Wheeler, 886 F.3d at 429.

As the magistrate judge correctly observed, "[i]n evaluating substantive claims under the savings clause," a district court must "look to the substantive law of the circuit where a defendant was convicted." Hahn v. Moseley, 931 F.3d 295, 301 (4th Cir. 2019). The applicable "procedural law," however, is that of the district court's home circuit. Id. Because Capalbo was convicted in the Southern District of Florida, the magistrate judge applied the substantive law of the Eleventh Circuit Court of Appeals. (ECF No. 23 at 6).

With respect to Capalbo's claim that his prior Florida convictions are not predicate violent felonies under the ACCA, the magistrate judge determined that Capalbo cannot satisfy the requirements of § 2255(e)'s savings clause because he "cannot establish a substantive change in law." Id. at 6 n.3. The magistrate judge noted that the Eleventh Circuit had rejected this very argument in denying Capalbo's § 2255 petition and concluded that "Florida robbery and aggravated assault remain crimes of violence under current Eleventh Circuit authority." Id. at 6-7 n.3. The magistrate judge rejected Capalbo's argument that the Fourth Circuit's Torres-Miguel decision is controlling because the substantive law of the circuit where he was convicted—the Eleventh Circuit—applies. (ECF No. 23 at 7 n.3).
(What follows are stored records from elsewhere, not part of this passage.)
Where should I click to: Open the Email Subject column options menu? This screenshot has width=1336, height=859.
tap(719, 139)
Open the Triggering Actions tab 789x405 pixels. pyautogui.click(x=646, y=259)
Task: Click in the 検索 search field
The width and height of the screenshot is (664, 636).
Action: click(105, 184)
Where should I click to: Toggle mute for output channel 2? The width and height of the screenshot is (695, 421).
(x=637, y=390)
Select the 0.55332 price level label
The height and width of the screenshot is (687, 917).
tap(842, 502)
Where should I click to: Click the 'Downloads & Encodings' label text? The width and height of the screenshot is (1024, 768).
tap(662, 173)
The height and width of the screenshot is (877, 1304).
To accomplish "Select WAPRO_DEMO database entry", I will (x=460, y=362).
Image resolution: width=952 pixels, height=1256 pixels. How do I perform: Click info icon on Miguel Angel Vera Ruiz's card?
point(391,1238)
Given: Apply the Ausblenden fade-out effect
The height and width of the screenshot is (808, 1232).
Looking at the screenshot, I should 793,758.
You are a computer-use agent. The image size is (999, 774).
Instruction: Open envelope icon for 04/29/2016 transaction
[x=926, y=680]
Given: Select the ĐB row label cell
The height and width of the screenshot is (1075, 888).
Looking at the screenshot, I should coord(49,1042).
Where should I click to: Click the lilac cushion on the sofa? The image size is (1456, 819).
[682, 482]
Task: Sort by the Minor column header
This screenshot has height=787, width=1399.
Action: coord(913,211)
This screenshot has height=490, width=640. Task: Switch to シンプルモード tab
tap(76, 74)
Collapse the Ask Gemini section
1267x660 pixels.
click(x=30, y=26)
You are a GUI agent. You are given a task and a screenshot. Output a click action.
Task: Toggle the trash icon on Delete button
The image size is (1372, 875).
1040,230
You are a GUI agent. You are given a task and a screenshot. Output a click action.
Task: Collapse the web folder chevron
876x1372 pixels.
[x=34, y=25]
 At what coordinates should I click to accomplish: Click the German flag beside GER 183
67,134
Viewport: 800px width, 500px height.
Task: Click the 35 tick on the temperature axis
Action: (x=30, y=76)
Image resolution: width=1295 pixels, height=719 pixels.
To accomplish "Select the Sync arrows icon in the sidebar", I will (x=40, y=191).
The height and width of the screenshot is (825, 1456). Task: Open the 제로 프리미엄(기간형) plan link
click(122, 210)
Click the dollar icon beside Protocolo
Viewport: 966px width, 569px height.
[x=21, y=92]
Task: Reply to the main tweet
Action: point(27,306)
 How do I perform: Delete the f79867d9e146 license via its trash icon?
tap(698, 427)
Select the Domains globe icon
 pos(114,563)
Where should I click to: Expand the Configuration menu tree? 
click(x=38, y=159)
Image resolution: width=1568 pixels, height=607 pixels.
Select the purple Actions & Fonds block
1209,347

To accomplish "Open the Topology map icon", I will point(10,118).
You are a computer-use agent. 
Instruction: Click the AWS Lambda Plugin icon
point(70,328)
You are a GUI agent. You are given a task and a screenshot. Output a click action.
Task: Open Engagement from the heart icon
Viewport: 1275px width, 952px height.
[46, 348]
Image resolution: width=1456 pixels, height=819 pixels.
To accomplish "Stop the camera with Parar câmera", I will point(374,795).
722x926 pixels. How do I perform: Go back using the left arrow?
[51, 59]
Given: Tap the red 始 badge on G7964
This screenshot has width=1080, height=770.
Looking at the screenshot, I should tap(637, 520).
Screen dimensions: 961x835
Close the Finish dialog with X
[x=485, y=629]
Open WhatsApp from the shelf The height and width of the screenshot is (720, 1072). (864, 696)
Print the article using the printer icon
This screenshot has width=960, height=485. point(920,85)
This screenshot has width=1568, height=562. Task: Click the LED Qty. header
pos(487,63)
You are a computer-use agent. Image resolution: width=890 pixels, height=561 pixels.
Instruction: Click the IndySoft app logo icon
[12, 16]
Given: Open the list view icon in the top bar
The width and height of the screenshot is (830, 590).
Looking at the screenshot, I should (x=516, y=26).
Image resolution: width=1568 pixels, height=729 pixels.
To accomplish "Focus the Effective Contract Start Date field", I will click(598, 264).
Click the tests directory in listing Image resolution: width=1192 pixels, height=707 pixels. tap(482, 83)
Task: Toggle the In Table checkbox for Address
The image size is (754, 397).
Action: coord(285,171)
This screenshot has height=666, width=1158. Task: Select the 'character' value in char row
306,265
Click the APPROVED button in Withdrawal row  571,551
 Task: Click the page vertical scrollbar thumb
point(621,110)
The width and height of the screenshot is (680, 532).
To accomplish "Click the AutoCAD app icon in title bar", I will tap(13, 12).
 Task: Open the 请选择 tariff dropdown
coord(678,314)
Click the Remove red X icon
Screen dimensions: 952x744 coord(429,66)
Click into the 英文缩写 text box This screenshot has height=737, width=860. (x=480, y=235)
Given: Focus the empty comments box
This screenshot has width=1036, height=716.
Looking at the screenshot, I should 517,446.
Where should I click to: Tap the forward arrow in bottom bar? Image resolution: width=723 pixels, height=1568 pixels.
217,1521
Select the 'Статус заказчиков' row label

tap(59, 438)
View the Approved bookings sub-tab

See Capalbo v. United States, 763 F. App'x 904 (11th Cir. 2019).

As for his claim that the Supreme Court's decision in Rehaif renders his § 922(g) conviction invalid, the magistrate judge determined that Capalbo satisfied the first and third prongs of the Jones savings clause test. Id. at 8. However, the magistrate judge concluded that, based on Eleventh Circuit precedent, Capalbo failed to satisfy the second prong of the Jones test which requires a showing that "subsequent to the prisoner's direct appeal and first § 2255 motion, the substantive law changed such that the conduct of which the prisoner was convicted is deemed not to be criminal," 226 F.3d at 334. (ECF No. 23 at 14). The magistrate judge concluded that Eleventh Circuit precedent reads Rehaif to "deem[] the conduct of which a defendant was convicted to not be criminal [only] if the government failed to meet its burden of proof." (ECF No. 23 at 10). Rehaif, the magistrate judge explained, requires the government to establish only that "defendant knew of his prohibited status, not that a defendant knew that he was specifically prohibited from possessing a firearm." Id. at 13 n.9. The magistrate judge noted that in presenting the factual basis to the court during Capalbo's change of plea hearing, the government offered Capalbo's post-arrest statement to police in which he stated, "I'm a convicted felon." Id. at 13. The magistrate judge further noted that "[a]fter a thorough and complete plea colloquy," Capalbo "affirmed that the government's Factual Basis was true and correct," and that Capalbo did not argue in his 2241 petition that he was unaware he had prior felony convictions. Id. at 13-14. Accordingly, the magistrate judge concluded that the conduct of which Capalbo was convicted continued to be criminal even after Rehaif and that Capalbo, therefore, could not satisfy the second prong of Jones. Id. at 14. The magistrate judge recommends that the court dismiss Capalbo's § 2241 petition without prejudice for lack of jurisdiction. (ECF No. 23 at 15). The court now turns to consider Capalbo's objections to the Report.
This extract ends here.